What is expected:
Copy out exactly every line from the line containing "The width and" until the records below end, inclusive of both boundary lines.

*** Opening Given records ***

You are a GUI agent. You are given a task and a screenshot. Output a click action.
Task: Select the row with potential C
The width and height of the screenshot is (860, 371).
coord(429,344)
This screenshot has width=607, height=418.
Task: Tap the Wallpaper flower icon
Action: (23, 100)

*** Closing Given records ***

Reply:
The width and height of the screenshot is (860, 371).
coord(429,344)
This screenshot has width=607, height=418.
Task: Tap the Wallpaper flower icon
Action: (23, 100)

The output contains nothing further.